Functionalized Gadofullerene Ameliorates Impaired Glycolipid Metabolism in Type 2 Diabetic Mice.

The soaring global prevalence of diabetes makes it urgent to explore new drugs with high efficacy and safety. Nanomaterial-derived bioactive agents are emerging as one of the most promising candidates for biomedical application. In the present study, we investigated the anti- diabetic effects of a functionalized gadofullerene (GF) using obese db/db and non-obese MKR mouse T2DM models. In both mouse models, the diabetic phenotypes including hyperglycemia, impaired glucose tolerance and insulin sensitivity were ameliorated following 2 or 4 weeks of i.p. administration of GF. GF lowered blood glucose levels in a dose-dependent manner.

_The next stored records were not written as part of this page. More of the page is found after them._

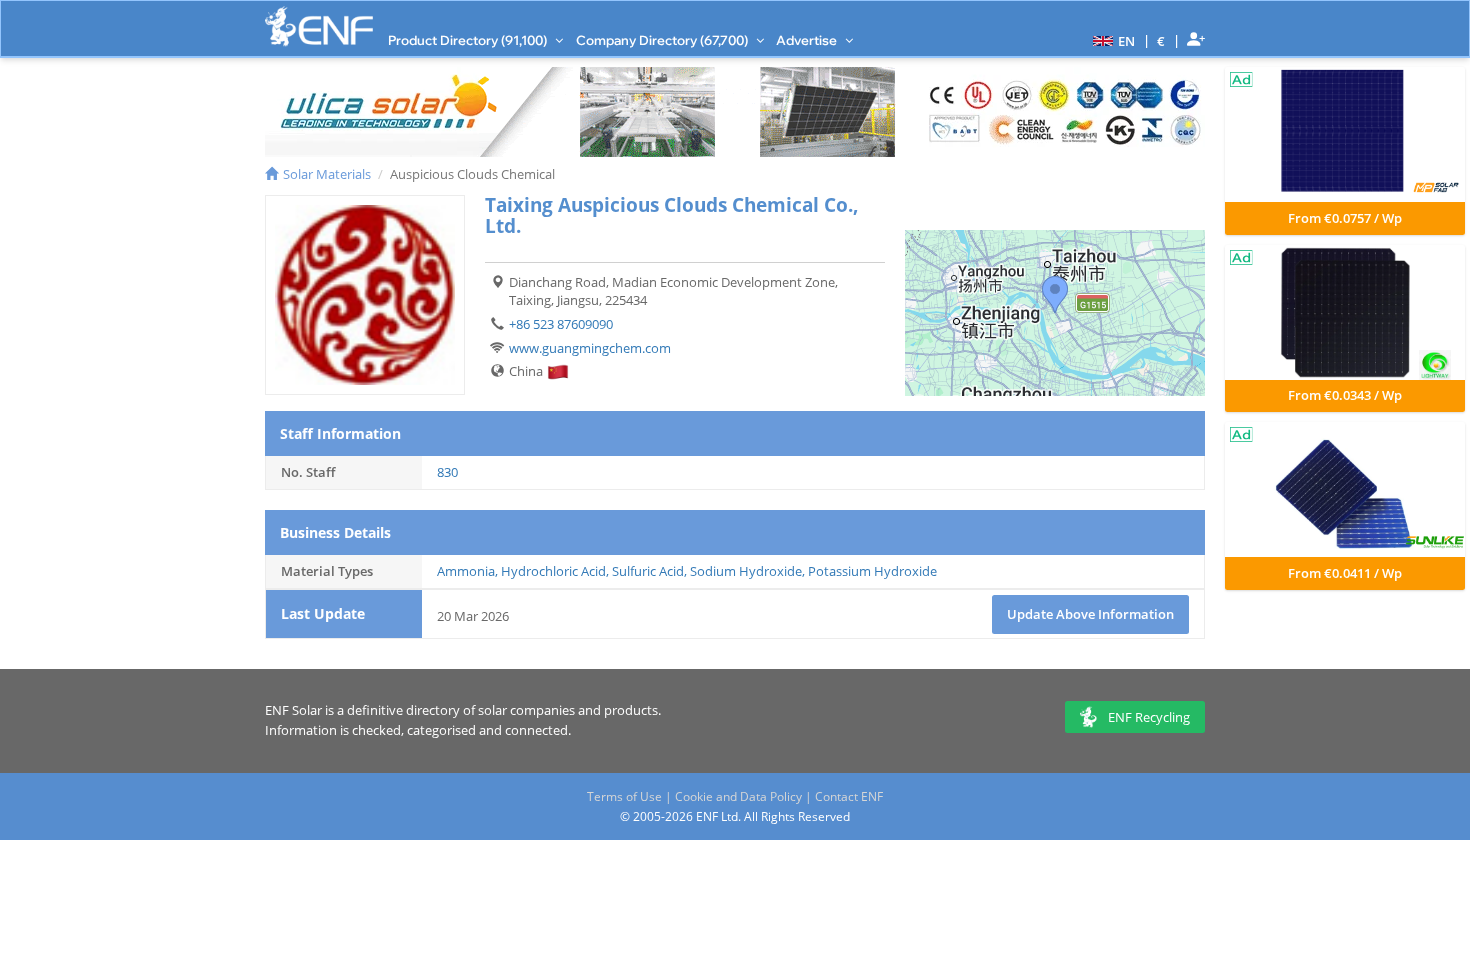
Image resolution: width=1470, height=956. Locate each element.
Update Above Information (1090, 614)
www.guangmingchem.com (590, 348)
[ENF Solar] (319, 26)
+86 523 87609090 (561, 324)
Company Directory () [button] (663, 40)
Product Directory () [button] (469, 40)
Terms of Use (624, 796)
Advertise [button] (808, 40)
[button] (1111, 40)
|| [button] (1161, 40)
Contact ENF (849, 796)
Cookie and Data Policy (738, 796)
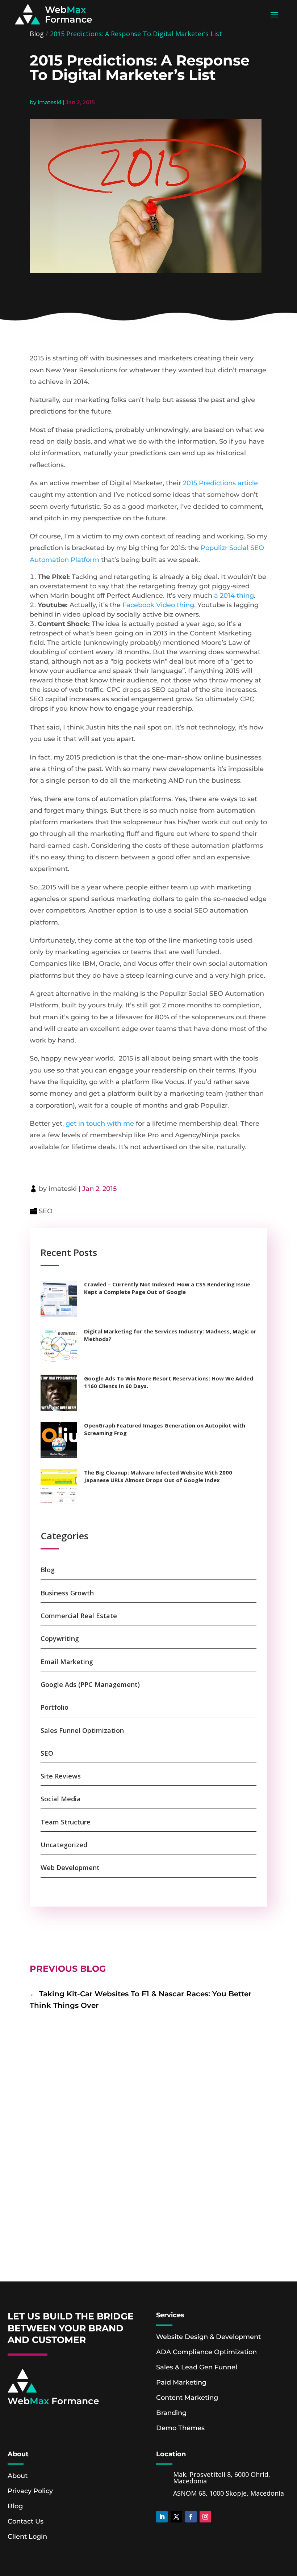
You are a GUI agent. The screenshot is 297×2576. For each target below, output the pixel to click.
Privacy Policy (30, 2491)
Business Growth (67, 1593)
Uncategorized (64, 1844)
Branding (171, 2413)
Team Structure (66, 1822)
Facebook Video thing (158, 605)
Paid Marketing (181, 2382)
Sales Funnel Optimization (82, 1730)
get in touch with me (100, 1124)
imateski (49, 102)
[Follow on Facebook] (191, 2516)
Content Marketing (187, 2398)
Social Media (61, 1798)
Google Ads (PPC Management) (90, 1684)
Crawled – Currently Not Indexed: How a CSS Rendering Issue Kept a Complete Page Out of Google (167, 1288)
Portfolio (54, 1707)
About (18, 2476)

Importantly, the restored blood glucose levels could persist 10 days after withdrawal of GF treatment. The hepatic AKT/GSK3β/FoxO1 pathway is shown to be the main target of GF for re-balancing gluconeogenesis and glycogen synthesis in vivo and in vitro. In addition, GF treatment significantly reduced weight gain of db/db mice with reduced hepatic fat storage by the inhibition of de novo lipogenesis through mTOR/S6K/SREBP1 pathway. Our data provide compelling evidence to support the promising application of GF for the treatment of T2DM.